Jun 06, 2018

Maasai


 

 

 

Date admitted: 19 December 2004

Membership discontinued: 7 July 2012

 

 

The Maasai people are an indigenous ethnic group in Eastern Africa. There is an estimated total of 900,000 Maasai, with approximately 430,000 in Tanzania, though an actual approximation of the population is difficult due to their semi-nomadic lifestyle and the remote locations of their villages. They speak Maasai, an Eastern Nilotic language which is closely related to other Maa languages. Traditionally, the Maasai are nomadic cattle herders with grazing lands spanning from central Kenya into Tanzania. The young Maasai men tend the herds and live in small camps, moving frequently in the constant search for water and good grazing lands.

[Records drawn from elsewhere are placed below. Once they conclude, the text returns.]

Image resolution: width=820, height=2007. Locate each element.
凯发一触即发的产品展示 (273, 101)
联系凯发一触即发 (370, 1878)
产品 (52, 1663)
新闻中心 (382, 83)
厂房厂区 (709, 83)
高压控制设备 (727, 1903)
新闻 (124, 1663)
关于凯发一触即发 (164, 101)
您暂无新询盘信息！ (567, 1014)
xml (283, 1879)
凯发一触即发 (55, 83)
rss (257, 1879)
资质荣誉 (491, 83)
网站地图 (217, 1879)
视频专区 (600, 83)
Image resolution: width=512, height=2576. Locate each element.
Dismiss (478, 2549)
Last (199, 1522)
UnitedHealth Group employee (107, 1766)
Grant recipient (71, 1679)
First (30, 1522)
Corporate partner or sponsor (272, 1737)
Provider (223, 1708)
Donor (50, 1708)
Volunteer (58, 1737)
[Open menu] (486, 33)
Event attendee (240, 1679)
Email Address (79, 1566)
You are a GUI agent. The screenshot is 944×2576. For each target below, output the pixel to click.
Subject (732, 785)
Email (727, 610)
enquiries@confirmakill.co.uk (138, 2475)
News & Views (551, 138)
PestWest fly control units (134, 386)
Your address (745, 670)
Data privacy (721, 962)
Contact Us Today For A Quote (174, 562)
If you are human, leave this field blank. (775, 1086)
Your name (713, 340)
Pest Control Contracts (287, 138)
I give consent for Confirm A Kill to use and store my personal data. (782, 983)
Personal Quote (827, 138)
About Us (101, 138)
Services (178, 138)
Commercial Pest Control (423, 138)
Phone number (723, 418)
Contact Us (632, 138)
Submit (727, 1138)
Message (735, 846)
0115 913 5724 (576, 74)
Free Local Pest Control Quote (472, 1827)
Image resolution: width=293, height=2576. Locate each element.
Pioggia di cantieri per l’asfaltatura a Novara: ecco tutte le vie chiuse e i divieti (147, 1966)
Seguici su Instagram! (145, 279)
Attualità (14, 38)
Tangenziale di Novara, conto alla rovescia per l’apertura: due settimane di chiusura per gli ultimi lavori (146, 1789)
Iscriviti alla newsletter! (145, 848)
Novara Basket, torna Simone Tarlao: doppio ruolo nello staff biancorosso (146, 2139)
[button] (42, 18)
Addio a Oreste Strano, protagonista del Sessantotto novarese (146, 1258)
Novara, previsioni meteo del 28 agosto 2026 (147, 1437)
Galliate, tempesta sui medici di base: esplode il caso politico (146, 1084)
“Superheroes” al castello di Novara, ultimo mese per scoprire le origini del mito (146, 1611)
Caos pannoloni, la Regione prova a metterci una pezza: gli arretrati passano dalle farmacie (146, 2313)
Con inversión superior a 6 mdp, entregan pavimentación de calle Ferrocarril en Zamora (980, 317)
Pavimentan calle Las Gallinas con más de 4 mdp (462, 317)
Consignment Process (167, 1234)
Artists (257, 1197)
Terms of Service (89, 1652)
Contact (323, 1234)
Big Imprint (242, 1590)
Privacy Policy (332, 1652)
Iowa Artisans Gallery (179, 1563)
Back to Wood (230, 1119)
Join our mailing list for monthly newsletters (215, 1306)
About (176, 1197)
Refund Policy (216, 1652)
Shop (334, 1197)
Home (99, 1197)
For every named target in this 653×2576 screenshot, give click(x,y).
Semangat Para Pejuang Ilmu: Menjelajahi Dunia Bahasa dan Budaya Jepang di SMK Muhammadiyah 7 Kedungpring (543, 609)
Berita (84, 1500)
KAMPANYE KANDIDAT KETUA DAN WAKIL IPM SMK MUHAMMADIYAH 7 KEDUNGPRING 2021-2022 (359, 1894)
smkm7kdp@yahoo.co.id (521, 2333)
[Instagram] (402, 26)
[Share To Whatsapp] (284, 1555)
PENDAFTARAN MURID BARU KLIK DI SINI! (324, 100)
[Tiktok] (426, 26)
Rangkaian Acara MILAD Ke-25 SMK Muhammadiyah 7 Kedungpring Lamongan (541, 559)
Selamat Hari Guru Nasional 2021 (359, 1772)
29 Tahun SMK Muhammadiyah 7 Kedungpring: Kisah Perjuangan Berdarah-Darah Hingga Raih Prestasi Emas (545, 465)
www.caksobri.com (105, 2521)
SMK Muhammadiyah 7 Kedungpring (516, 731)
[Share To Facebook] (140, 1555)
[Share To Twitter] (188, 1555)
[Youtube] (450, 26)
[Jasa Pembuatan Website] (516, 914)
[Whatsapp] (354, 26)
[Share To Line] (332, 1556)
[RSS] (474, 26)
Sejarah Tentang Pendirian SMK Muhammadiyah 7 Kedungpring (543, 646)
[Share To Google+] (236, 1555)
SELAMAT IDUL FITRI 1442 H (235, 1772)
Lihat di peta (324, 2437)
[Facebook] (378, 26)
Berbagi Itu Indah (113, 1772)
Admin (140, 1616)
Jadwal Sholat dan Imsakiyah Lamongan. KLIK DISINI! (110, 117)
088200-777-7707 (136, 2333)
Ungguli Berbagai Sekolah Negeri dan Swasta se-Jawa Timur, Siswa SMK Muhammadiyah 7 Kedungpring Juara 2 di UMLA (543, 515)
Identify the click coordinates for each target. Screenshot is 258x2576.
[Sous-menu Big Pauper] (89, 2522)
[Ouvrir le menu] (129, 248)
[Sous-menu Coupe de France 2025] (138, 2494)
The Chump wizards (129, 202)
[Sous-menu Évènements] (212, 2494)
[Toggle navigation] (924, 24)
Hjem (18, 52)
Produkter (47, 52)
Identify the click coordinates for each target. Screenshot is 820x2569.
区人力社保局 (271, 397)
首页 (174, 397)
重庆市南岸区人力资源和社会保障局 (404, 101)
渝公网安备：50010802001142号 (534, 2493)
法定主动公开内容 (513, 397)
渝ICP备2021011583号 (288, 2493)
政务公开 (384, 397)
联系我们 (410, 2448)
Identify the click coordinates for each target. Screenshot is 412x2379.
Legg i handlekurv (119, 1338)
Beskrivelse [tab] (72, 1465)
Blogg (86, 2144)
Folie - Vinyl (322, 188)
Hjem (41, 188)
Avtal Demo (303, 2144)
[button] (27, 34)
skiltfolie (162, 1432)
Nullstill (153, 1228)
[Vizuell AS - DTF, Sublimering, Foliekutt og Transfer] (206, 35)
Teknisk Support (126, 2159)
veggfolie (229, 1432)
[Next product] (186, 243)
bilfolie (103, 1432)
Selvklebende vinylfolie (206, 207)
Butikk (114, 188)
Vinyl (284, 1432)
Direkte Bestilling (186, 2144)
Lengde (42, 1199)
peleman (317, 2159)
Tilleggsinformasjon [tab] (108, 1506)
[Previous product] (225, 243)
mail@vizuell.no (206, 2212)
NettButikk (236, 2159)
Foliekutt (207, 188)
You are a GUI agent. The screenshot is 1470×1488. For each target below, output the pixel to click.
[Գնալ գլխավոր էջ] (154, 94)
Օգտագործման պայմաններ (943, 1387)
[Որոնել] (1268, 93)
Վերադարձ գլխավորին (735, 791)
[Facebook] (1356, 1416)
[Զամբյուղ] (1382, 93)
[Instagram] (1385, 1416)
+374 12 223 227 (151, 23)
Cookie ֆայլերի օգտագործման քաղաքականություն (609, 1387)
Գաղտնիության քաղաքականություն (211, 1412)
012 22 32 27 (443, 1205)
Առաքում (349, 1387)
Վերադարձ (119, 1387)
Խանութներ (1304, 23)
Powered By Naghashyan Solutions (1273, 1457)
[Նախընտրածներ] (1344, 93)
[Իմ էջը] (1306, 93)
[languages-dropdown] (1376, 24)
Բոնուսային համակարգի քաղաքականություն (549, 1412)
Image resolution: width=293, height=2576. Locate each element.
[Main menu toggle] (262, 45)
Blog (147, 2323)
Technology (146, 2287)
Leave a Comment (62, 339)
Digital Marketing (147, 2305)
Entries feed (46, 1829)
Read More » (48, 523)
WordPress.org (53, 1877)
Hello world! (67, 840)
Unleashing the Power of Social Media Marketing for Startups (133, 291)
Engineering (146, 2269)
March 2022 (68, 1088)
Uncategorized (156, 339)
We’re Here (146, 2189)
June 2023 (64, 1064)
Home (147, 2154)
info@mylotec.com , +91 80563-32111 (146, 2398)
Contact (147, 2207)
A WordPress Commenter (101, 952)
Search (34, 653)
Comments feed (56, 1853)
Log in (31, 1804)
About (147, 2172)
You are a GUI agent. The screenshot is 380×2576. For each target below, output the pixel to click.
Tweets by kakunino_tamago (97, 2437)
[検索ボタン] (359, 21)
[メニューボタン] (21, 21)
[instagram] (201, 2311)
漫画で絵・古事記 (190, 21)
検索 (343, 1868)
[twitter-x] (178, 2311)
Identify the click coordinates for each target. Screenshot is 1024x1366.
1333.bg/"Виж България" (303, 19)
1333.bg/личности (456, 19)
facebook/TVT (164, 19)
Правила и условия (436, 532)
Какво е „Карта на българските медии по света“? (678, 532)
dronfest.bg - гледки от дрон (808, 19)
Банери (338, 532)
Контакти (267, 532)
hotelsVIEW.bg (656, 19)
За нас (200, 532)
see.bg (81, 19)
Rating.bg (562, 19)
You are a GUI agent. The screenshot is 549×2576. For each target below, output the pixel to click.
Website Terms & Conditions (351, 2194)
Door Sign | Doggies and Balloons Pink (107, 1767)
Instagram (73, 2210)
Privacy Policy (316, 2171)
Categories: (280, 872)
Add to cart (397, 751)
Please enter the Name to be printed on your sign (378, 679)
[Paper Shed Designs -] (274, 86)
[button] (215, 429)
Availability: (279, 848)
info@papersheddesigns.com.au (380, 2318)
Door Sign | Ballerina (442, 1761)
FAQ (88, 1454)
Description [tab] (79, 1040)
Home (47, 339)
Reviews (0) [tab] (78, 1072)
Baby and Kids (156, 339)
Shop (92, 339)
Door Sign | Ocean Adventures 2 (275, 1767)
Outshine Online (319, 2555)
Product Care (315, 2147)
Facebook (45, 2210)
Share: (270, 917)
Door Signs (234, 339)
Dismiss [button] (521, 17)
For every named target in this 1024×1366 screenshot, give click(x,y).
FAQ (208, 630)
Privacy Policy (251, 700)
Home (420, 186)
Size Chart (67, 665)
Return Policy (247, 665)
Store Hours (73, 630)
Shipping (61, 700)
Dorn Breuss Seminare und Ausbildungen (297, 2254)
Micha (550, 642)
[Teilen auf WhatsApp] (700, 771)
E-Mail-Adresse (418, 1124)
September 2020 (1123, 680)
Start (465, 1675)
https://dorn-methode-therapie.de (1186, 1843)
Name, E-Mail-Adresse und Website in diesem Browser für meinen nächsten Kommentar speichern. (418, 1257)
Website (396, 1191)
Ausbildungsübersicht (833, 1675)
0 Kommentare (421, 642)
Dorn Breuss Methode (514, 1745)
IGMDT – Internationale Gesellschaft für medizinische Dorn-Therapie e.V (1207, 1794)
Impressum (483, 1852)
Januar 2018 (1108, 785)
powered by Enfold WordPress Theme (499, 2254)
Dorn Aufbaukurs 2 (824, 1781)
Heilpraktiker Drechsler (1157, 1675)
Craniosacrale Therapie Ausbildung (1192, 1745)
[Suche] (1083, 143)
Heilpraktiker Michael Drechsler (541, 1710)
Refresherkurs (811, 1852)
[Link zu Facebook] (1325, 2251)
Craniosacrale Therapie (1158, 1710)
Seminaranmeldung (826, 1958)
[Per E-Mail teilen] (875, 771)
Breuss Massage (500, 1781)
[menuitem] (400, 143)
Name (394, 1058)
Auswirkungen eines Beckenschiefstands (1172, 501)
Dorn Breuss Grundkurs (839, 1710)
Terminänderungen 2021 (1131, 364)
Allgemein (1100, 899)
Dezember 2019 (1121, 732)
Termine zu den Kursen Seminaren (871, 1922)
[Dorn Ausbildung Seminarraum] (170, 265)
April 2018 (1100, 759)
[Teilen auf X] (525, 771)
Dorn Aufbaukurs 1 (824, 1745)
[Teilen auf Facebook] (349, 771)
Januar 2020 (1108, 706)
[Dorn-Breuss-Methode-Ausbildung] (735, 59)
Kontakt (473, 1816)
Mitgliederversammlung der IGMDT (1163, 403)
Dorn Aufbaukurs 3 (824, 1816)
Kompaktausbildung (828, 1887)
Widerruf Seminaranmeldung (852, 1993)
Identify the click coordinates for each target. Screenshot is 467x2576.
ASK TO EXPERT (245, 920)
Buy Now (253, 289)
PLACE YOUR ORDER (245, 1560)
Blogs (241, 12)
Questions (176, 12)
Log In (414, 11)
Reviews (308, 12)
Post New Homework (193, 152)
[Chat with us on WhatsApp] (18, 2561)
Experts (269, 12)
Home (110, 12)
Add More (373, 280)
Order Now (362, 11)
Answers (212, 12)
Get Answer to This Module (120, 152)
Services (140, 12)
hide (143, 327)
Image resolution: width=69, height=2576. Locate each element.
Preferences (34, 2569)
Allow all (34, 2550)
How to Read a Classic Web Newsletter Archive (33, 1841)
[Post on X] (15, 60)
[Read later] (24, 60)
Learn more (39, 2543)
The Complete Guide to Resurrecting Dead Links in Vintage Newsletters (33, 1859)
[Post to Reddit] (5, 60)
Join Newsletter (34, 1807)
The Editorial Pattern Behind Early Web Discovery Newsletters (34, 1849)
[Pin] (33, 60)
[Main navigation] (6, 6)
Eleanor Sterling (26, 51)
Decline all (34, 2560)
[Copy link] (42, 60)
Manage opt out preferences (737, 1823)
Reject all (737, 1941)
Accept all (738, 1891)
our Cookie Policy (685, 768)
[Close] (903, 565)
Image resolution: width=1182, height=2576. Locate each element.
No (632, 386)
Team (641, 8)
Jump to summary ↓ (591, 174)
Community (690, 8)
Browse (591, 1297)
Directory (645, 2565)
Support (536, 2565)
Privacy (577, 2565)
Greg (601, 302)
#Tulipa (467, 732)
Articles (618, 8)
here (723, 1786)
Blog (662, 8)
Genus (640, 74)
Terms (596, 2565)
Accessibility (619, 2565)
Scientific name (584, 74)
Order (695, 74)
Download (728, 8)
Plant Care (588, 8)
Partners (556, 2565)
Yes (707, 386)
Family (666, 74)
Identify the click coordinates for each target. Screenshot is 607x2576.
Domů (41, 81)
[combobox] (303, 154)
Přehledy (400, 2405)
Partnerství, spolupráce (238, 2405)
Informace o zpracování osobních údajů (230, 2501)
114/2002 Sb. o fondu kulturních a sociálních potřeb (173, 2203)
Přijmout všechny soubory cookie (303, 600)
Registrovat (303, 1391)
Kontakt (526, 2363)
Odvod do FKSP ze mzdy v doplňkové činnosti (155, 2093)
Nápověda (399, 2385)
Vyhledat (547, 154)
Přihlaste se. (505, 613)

Migrating southwards from the Lower Nile Valley in Sudan, the Maasai settled in their present-day territories between the 17th and 18th century. At the beginning of the 20th century, the British colonial government tricked illiterate Maasai elders into signing the controversial Anglo-Maasai agreements that made way for the confiscation of Maasai land on behalf of the British settlers, who continue to own most of it even today.

During the time of their UNPO membership, the Maasai where still struggling to reclaim their ancestral lands. In addition, the expansion of large-scale commercial agriculture, intensive tourism and deforestation rapidly reduced grasslands for their livestock, thereby posing a significant threat to their livelihood system.